Problem description:
From the entries that follow, list every line in which the string "will" appears.

Exercise data:
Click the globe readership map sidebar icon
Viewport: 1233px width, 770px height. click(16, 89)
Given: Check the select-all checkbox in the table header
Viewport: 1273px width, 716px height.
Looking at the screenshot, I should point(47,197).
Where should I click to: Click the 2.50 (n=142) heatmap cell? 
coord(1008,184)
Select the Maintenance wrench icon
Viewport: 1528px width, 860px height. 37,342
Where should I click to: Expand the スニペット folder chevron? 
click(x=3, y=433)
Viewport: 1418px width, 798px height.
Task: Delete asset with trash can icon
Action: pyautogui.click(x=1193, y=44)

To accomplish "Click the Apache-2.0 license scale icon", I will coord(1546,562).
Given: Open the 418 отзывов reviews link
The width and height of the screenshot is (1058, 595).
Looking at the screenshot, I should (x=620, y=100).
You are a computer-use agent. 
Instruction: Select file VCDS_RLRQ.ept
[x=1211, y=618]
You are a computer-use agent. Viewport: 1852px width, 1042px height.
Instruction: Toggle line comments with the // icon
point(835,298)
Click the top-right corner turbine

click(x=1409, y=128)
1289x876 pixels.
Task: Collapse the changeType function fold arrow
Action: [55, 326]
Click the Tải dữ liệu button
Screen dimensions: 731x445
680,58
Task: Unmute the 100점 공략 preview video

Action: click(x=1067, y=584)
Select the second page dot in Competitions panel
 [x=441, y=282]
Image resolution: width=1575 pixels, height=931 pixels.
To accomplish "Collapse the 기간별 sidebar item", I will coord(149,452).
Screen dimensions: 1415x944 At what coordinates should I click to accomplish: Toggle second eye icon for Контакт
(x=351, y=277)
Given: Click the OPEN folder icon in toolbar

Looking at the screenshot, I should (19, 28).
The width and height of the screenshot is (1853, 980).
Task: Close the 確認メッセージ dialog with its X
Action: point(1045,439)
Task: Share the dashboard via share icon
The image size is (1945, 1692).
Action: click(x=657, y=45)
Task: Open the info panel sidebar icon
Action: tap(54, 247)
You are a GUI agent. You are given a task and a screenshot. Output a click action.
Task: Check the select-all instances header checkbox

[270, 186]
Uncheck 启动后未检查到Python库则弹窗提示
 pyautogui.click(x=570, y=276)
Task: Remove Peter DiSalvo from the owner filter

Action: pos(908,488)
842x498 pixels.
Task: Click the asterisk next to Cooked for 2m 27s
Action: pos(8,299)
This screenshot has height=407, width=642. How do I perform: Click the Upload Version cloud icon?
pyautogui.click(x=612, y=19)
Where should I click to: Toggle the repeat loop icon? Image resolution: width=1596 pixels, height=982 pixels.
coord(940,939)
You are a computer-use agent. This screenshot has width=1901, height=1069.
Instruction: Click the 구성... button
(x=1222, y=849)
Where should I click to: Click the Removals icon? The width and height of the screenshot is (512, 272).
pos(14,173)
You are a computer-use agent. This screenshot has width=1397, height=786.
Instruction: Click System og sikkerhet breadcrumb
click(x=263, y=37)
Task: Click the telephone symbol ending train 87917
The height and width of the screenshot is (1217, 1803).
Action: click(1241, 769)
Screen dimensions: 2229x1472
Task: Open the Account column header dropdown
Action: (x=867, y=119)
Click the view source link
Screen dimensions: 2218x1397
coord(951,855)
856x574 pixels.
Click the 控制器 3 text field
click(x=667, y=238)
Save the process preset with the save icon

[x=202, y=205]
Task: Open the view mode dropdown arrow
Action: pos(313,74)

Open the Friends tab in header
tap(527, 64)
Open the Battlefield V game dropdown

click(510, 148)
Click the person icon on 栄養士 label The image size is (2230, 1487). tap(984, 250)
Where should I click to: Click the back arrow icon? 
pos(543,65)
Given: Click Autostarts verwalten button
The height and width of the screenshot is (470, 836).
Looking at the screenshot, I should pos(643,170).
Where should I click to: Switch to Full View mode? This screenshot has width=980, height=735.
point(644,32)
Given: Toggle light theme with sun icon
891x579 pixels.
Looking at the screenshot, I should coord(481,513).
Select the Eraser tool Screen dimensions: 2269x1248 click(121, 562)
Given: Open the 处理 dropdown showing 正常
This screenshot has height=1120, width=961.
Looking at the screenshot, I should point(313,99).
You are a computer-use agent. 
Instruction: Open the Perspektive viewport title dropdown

Expected output:
To accomplish "Click the Apache-2.0 license scale icon", I will coord(1546,562).
To accomplish "Collapse the 기간별 sidebar item", I will coord(149,452).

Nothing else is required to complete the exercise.